The Difference Between Scripts, Tools, and Systems

PMTheTechGuy
··3 min read
The Difference Between Scripts, Tools, and Systems cover image

When someone says "I built an automation," they could mean three very different things:

  • A 50-line throwaway script.
  • A reusable tool with a UI.
  • A fully autonomous system.

Each serves a purpose. But most people stop at scripts when they should be building tools.
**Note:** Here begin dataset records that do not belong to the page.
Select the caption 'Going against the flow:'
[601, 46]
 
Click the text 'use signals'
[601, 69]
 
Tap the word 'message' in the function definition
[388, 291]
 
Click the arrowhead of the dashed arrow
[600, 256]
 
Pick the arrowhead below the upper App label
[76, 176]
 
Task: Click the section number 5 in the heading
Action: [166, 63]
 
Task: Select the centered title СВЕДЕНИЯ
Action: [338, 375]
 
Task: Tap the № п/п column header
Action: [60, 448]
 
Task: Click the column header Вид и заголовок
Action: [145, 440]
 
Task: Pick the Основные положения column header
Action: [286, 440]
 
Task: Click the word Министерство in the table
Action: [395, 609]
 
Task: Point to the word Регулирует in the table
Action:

Example: My Document AI Starter is intentionally designed as a tool, not a script. Here is why that matters.


One-Off Scripts

A script is code you write once to solve an immediate problem.

Characteristics:

  • No UI, just hardcoded paths.
  • No error handling (it just crashes if something goes wrong).
  • No documentation.
  • You run it, it works, you delete it.

When to use:

  • Ad-hoc data cleanup.
  • One-time migrations.
  • Quick experiments.

Example:

# Quick script to rename 50 files
import os
for i, file in enumerate(os.listdir("./data")):
    os.rename(f"./data/{file}", f"./data/file_{i}.pdf")
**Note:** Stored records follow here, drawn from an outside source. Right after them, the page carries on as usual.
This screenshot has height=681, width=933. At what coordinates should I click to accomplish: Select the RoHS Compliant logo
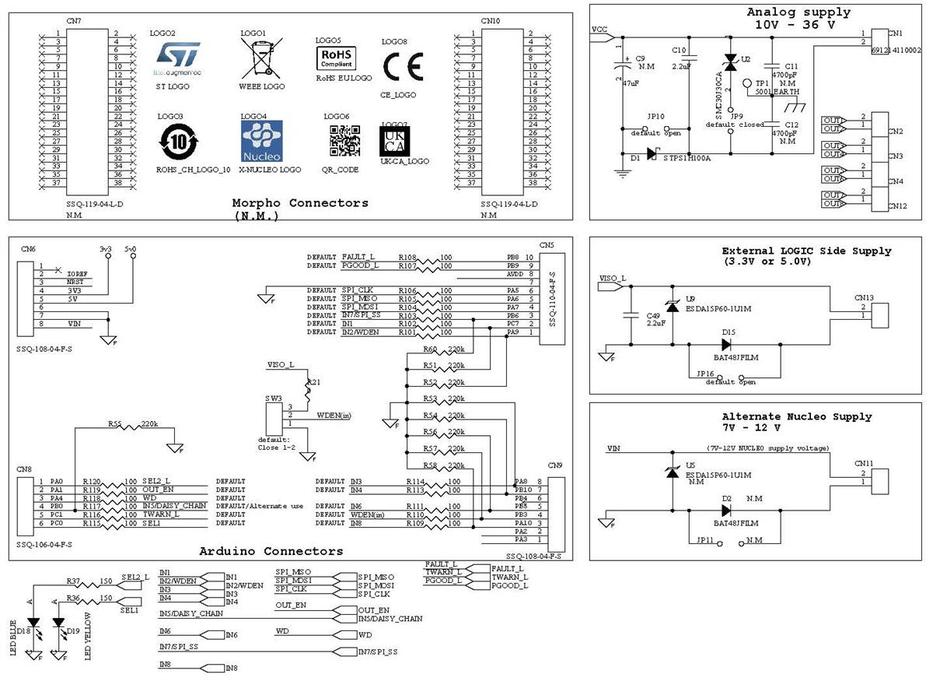[x=336, y=58]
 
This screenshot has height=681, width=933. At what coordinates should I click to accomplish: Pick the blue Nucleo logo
[x=261, y=141]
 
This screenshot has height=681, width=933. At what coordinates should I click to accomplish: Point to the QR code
[x=344, y=141]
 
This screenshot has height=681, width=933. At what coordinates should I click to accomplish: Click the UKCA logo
[x=395, y=140]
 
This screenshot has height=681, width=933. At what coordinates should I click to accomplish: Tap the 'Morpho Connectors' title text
[x=300, y=203]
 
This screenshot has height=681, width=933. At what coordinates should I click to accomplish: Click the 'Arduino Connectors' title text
[x=271, y=551]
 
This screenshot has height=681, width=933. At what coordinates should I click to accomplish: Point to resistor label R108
[x=407, y=256]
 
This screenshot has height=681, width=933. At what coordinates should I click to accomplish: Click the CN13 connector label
[x=864, y=297]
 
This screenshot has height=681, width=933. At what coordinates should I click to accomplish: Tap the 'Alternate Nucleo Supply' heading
[x=797, y=417]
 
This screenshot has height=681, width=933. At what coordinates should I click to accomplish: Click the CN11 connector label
[x=864, y=463]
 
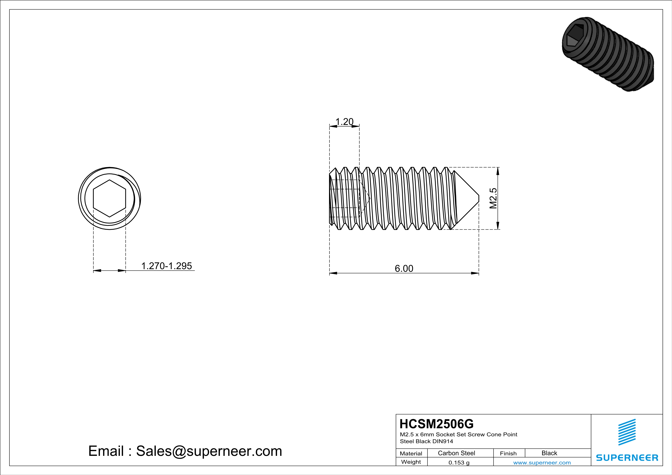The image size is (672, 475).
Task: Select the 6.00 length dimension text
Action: point(404,269)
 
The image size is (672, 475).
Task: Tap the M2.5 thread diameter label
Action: point(493,198)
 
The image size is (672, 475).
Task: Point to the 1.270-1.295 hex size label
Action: point(167,266)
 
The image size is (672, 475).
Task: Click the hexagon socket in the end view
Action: point(109,198)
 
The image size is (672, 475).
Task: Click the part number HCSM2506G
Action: point(436,424)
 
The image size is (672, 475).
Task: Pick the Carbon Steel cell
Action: point(456,453)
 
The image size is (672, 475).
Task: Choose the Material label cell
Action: point(411,453)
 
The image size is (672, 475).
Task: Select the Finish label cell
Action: point(508,453)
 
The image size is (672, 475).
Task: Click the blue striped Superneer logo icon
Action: point(627,432)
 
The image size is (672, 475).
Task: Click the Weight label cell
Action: point(411,462)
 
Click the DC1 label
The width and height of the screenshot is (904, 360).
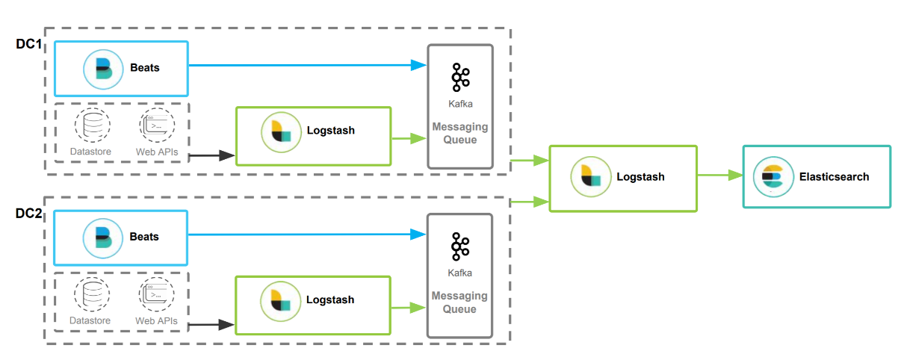(28, 45)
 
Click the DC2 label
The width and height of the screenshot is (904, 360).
(28, 214)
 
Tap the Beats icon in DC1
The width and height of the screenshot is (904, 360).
(102, 68)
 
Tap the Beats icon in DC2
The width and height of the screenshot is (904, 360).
(102, 237)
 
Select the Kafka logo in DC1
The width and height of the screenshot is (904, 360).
(460, 78)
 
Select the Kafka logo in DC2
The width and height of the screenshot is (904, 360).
(460, 247)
This works once. But if you need to reuse it next month, you'll forget how it works.

Reusable Tools

A tool is a script that evolved. It has:

  • Configuration (via CLI arguments or config files).
  • Error handling (it tells you what went wrong).
  • Documentation (a README or help message).

When to use:

  • Tasks you'll repeat monthly or quarterly.
  • Tasks someone else might need to run.
  • Tasks that need to work on different environments (dev, staging, prod).

Example: The Document AI Starter is a tool. It has:

  • A config.yaml file for customization.
  • CLI flags for batch vs. single-file processing.
  • Error logging for debugging.

This means it can be reused on different projects without rewriting the code.

Maintainable Systems

A system is a tool that runs on its own.

Characteristics:

  • Fully automated (triggered by events, not humans).
  • Monitoring and alerting (you know when it fails).
  • Version-controlled infrastructure (Terraform, Kubernetes, etc.).

When to use:

  • Daily/hourly tasks.
  • Mission-critical workflows.
  • Tasks that need to scale horizontally.

Example: A system version of Document AI Starter would:

  • Watch a folder for new PDFs (using a Cloud Function trigger).
  • Process them automatically.
  • Send alerts if processing fails.

Why Most People Stop Too Early

Building a tool takes 3x the effort of a script. Building a system takes 10x the effort.

But here's the ROI: A tool can be reused 100 times. A system can run forever.

If you know you're solving a recurring problem, skip the script phase and go straight to building a tool.